• _Exercise data_:
____________
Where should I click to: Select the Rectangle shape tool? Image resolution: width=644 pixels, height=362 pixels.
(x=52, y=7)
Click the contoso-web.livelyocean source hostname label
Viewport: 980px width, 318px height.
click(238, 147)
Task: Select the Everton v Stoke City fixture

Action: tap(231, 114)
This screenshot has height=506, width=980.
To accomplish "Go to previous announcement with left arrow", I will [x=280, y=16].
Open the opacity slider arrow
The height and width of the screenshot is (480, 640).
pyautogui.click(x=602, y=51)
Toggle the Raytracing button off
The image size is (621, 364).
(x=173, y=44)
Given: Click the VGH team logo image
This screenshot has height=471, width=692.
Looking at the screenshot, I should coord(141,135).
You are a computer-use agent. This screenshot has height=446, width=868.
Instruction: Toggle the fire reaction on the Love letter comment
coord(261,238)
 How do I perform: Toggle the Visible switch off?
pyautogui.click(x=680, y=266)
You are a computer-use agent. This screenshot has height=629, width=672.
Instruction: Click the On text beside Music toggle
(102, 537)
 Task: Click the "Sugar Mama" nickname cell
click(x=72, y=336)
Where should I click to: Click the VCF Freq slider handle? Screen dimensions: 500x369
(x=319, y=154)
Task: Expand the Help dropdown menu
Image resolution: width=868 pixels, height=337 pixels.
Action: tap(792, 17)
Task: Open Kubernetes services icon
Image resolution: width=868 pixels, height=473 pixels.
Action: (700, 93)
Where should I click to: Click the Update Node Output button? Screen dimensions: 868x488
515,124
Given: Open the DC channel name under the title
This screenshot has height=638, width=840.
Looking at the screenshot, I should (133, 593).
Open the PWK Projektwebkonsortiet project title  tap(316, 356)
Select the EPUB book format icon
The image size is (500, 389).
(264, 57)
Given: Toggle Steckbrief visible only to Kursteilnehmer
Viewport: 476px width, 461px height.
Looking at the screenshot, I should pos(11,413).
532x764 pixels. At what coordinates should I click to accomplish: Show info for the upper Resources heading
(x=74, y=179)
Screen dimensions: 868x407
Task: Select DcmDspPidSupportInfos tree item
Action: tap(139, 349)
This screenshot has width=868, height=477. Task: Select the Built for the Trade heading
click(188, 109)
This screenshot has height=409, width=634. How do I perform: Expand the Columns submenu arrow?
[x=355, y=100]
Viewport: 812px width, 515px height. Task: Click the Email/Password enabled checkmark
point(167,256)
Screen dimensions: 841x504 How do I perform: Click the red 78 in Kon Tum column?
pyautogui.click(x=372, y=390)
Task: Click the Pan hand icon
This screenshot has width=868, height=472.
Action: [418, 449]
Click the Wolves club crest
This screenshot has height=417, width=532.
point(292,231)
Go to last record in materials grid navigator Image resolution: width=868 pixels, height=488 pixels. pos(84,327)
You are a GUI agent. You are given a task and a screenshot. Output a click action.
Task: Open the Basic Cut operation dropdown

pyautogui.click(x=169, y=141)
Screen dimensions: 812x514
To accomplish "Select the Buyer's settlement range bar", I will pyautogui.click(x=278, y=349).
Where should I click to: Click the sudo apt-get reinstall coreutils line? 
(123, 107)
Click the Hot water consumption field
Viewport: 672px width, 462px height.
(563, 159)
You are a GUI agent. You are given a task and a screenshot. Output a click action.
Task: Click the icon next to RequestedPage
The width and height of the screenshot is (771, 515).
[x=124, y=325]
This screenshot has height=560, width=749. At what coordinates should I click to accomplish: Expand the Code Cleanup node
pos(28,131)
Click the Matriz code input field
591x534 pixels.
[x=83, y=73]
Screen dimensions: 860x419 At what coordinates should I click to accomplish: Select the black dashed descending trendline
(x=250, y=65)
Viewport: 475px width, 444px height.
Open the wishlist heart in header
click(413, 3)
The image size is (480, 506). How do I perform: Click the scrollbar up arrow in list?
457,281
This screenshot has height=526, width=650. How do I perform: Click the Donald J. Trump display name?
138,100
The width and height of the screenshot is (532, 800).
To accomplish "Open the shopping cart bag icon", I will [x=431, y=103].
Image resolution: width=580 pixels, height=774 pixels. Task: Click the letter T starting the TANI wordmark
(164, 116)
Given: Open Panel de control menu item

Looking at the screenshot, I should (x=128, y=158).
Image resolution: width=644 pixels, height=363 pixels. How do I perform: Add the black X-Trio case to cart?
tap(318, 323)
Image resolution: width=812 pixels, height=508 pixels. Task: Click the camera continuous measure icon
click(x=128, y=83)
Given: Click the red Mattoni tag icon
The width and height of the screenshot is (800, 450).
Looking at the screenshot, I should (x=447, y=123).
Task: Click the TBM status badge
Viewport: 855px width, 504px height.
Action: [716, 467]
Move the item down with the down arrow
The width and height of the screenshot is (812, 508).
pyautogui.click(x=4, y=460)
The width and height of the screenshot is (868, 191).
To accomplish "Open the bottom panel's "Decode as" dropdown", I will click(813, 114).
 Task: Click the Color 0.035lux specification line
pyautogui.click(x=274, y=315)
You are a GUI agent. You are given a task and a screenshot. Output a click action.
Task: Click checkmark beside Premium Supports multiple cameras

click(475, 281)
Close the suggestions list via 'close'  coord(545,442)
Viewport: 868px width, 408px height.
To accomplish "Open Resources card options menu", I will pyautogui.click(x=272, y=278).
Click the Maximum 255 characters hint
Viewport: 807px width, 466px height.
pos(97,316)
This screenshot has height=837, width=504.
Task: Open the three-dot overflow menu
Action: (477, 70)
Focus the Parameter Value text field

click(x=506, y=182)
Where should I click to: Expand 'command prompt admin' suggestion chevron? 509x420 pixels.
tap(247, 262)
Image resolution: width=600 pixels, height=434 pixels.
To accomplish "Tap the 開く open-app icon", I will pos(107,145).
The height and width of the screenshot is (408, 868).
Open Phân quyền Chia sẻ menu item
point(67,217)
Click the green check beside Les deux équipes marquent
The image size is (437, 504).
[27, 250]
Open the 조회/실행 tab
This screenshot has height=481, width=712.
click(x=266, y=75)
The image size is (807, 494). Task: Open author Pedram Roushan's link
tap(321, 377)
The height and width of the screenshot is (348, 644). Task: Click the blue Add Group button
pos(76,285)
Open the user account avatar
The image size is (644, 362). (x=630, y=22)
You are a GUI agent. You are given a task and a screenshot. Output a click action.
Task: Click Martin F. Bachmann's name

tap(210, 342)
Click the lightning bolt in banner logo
____________
• _Work to be completed_: All the material, top to bottom: write it out again precisely.

• _Answer to this problem_:
Where should I click to: Select the Rectangle shape tool? Image resolution: width=644 pixels, height=362 pixels.
(x=52, y=7)
Click the contoso-web.livelyocean source hostname label
Viewport: 980px width, 318px height.
click(238, 147)
Task: Select the Everton v Stoke City fixture

Action: tap(231, 114)
This screenshot has height=506, width=980.
To accomplish "Go to previous announcement with left arrow", I will [x=280, y=16].
Open the opacity slider arrow
The height and width of the screenshot is (480, 640).
pyautogui.click(x=602, y=51)
Toggle the Raytracing button off
The image size is (621, 364).
(x=173, y=44)
Given: Click the VGH team logo image
This screenshot has height=471, width=692.
Looking at the screenshot, I should coord(141,135).
You are a computer-use agent. This screenshot has height=446, width=868.
Instruction: Toggle the fire reaction on the Love letter comment
coord(261,238)
 How do I perform: Toggle the Visible switch off?
pyautogui.click(x=680, y=266)
You are a computer-use agent. This screenshot has height=629, width=672.
Instruction: Click the On text beside Music toggle
(102, 537)
 Task: Click the "Sugar Mama" nickname cell
click(x=72, y=336)
Where should I click to: Click the VCF Freq slider handle? Screen dimensions: 500x369
(x=319, y=154)
Task: Expand the Help dropdown menu
Image resolution: width=868 pixels, height=337 pixels.
Action: tap(792, 17)
Task: Open Kubernetes services icon
Image resolution: width=868 pixels, height=473 pixels.
Action: (700, 93)
Where should I click to: Click the Update Node Output button? Screen dimensions: 868x488
515,124
Given: Open the DC channel name under the title
This screenshot has height=638, width=840.
Looking at the screenshot, I should (133, 593).
Open the PWK Projektwebkonsortiet project title  tap(316, 356)
Select the EPUB book format icon
The image size is (500, 389).
(264, 57)
Given: Toggle Steckbrief visible only to Kursteilnehmer
Viewport: 476px width, 461px height.
Looking at the screenshot, I should pos(11,413).
532x764 pixels. At what coordinates should I click to accomplish: Show info for the upper Resources heading
(x=74, y=179)
Screen dimensions: 868x407
Task: Select DcmDspPidSupportInfos tree item
Action: tap(139, 349)
This screenshot has width=868, height=477. Task: Select the Built for the Trade heading
click(188, 109)
This screenshot has height=409, width=634. How do I perform: Expand the Columns submenu arrow?
[x=355, y=100]
Viewport: 812px width, 515px height. Task: Click the Email/Password enabled checkmark
point(167,256)
Screen dimensions: 841x504 How do I perform: Click the red 78 in Kon Tum column?
pyautogui.click(x=372, y=390)
Task: Click the Pan hand icon
This screenshot has width=868, height=472.
Action: [418, 449]
Click the Wolves club crest
This screenshot has height=417, width=532.
point(292,231)
Go to last record in materials grid navigator Image resolution: width=868 pixels, height=488 pixels. pos(84,327)
You are a GUI agent. You are given a task and a screenshot. Output a click action.
Task: Open the Basic Cut operation dropdown

pyautogui.click(x=169, y=141)
Screen dimensions: 812x514
To accomplish "Select the Buyer's settlement range bar", I will pyautogui.click(x=278, y=349).
Where should I click to: Click the sudo apt-get reinstall coreutils line? 
(123, 107)
Click the Hot water consumption field
Viewport: 672px width, 462px height.
(563, 159)
You are a GUI agent. You are given a task and a screenshot. Output a click action.
Task: Click the icon next to RequestedPage
The width and height of the screenshot is (771, 515).
[x=124, y=325]
This screenshot has height=560, width=749. At what coordinates should I click to accomplish: Expand the Code Cleanup node
pos(28,131)
Click the Matriz code input field
591x534 pixels.
[x=83, y=73]
Screen dimensions: 860x419 At what coordinates should I click to accomplish: Select the black dashed descending trendline
(x=250, y=65)
Viewport: 475px width, 444px height.
Open the wishlist heart in header
click(413, 3)
The image size is (480, 506). How do I perform: Click the scrollbar up arrow in list?
457,281
This screenshot has height=526, width=650. How do I perform: Click the Donald J. Trump display name?
138,100
The width and height of the screenshot is (532, 800).
To accomplish "Open the shopping cart bag icon", I will [x=431, y=103].
Image resolution: width=580 pixels, height=774 pixels. Task: Click the letter T starting the TANI wordmark
(164, 116)
Given: Open Panel de control menu item

Looking at the screenshot, I should (x=128, y=158).
Image resolution: width=644 pixels, height=363 pixels. How do I perform: Add the black X-Trio case to cart?
tap(318, 323)
Image resolution: width=812 pixels, height=508 pixels. Task: Click the camera continuous measure icon
click(x=128, y=83)
Given: Click the red Mattoni tag icon
The width and height of the screenshot is (800, 450).
Looking at the screenshot, I should (x=447, y=123).
Task: Click the TBM status badge
Viewport: 855px width, 504px height.
Action: [716, 467]
Move the item down with the down arrow
The width and height of the screenshot is (812, 508).
pyautogui.click(x=4, y=460)
The width and height of the screenshot is (868, 191).
To accomplish "Open the bottom panel's "Decode as" dropdown", I will click(813, 114).
 Task: Click the Color 0.035lux specification line
pyautogui.click(x=274, y=315)
You are a GUI agent. You are given a task and a screenshot. Output a click action.
Task: Click checkmark beside Premium Supports multiple cameras

click(475, 281)
Close the suggestions list via 'close'  coord(545,442)
Viewport: 868px width, 408px height.
To accomplish "Open Resources card options menu", I will pyautogui.click(x=272, y=278).
Click the Maximum 255 characters hint
Viewport: 807px width, 466px height.
pos(97,316)
This screenshot has height=837, width=504.
Task: Open the three-dot overflow menu
Action: (477, 70)
Focus the Parameter Value text field

click(x=506, y=182)
Where should I click to: Expand 'command prompt admin' suggestion chevron? 509x420 pixels.
tap(247, 262)
Image resolution: width=600 pixels, height=434 pixels.
To accomplish "Tap the 開く open-app icon", I will pos(107,145).
The height and width of the screenshot is (408, 868).
Open Phân quyền Chia sẻ menu item
point(67,217)
Click the green check beside Les deux équipes marquent
The image size is (437, 504).
[27, 250]
Open the 조회/실행 tab
This screenshot has height=481, width=712.
click(x=266, y=75)
The image size is (807, 494). Task: Open author Pedram Roushan's link
tap(321, 377)
The height and width of the screenshot is (348, 644). Task: Click the blue Add Group button
pos(76,285)
Open the user account avatar
The image size is (644, 362). (x=630, y=22)
You are a GUI agent. You are given a task and a screenshot. Output a click action.
Task: Click Martin F. Bachmann's name

tap(210, 342)
Click the lightning bolt in banner logo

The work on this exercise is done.